通過分析單細胞RNA測序數據，發現JUL1轉錄本主要富集在韌皮部相關細胞（如伴胞、篩管）中，而在葉片背腹面的表皮細胞中不表達。啟動子融合GFP實驗證實，MIR165a的轉錄活性局限于葉原基的遠軸端，而JUL1的轉錄活性則特異性地出現在葉原基的中脈中。然而，JUL1蛋白的分布（通過JUL1-GFP融合蛋白觀察）卻遍布整個葉原基，提示JUL1蛋白可能具有移動性。
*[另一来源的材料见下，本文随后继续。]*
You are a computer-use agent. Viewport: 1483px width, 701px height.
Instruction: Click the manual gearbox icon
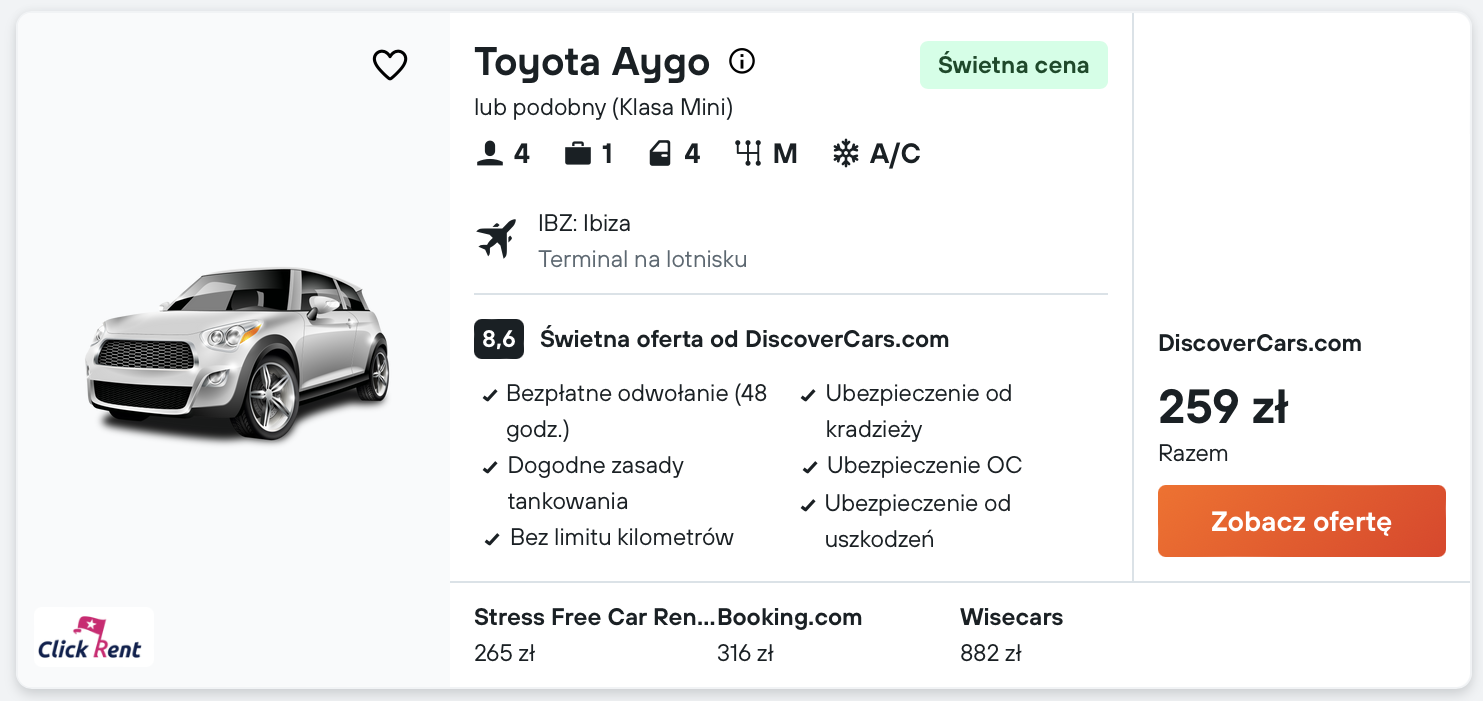click(748, 154)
為了驗證其非細胞自主性功能，研究者在jul1 jul2突變體中分別利用遠軸特異性啟動子FIL、維管特異性啟動子APL和近軸特異性啟動子BOP1驅動JUL1表達。令人驚訝的是，在任何一種組織中異位表達JUL1均能不同程度地挽救突變體的卷葉表型并恢復背腹軸標記基因的表達，其中FIL和APL啟動子的挽救效果尤為顯著。這表明，只要存在JUL1蛋白，無論其轉錄來源如何，都能發揮功能，明確了JUL1作為非細胞自主性調控因子的角色。
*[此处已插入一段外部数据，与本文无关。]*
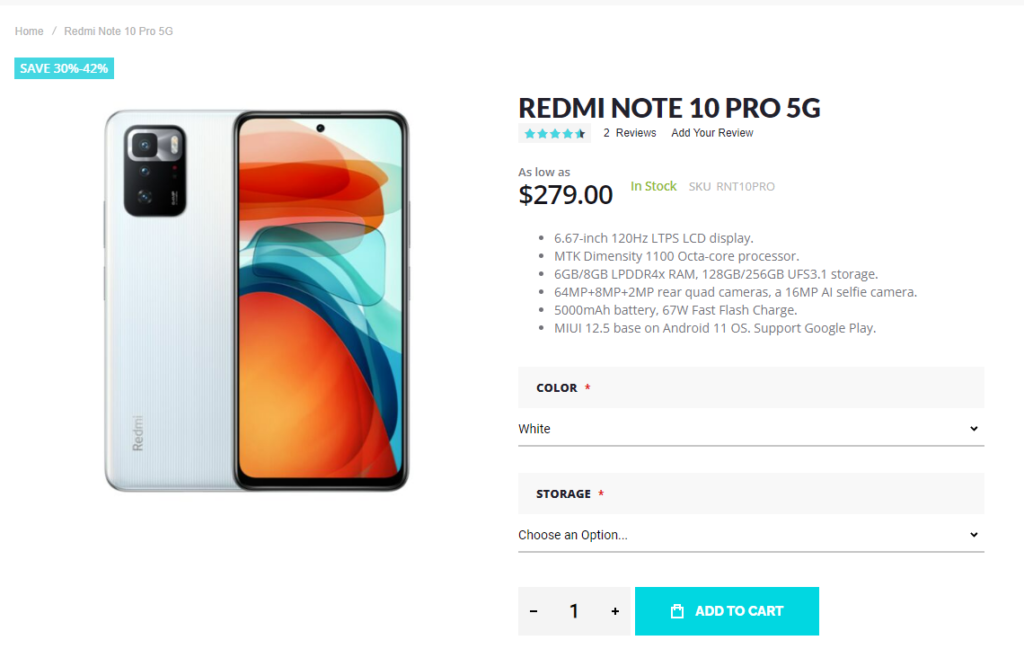Open the Color dropdown showing White

(x=750, y=428)
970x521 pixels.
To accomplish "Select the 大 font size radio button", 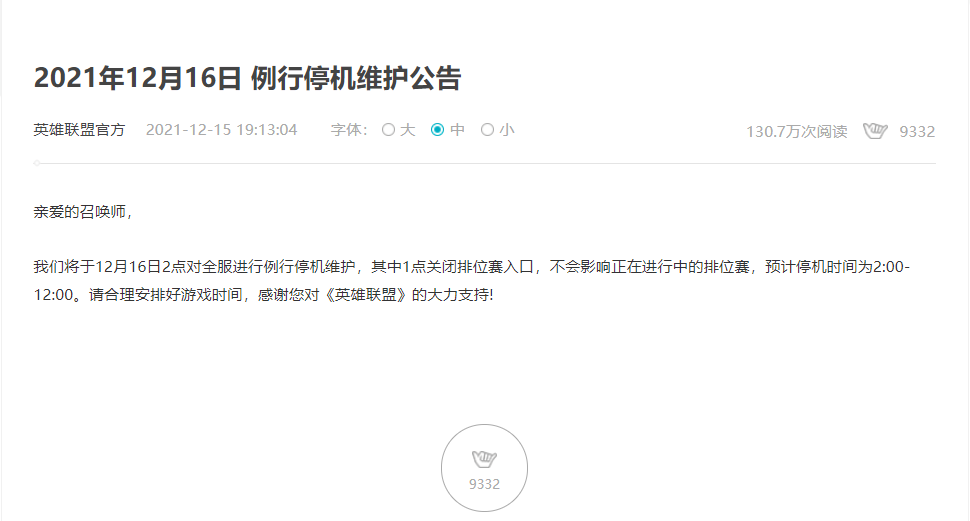I will pos(388,129).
通過RNA電泳遷移率變動分析（REMSA），證實重組GST-JUL1蛋白能直接與pri-MIR165a和pri-MIR166a的G富集區結合，且對pri-MIR165a的親和力更強。進一步的點突變和競爭實驗表明，JUL1結合依賴于pri-MIR165a中的三個G區塊（G-block），其中G-block#1的貢獻最大。在擬南芥原生質體中，利用MS2系統進行實時成像，觀察到mRFP-JUL1與MS2- pri-MIR165a融合轉錄本共定位，而RNA結合缺陷型突變體mRFP-JUL1(RA)則無此現象。RNA免疫共沉淀（RIP）實驗直接從表達JUL1-HA的植物葉片中富集到了pri-MIR165a。這些結果在體外和體內均證實了JUL1與pri-MIR165a的直接相互作用。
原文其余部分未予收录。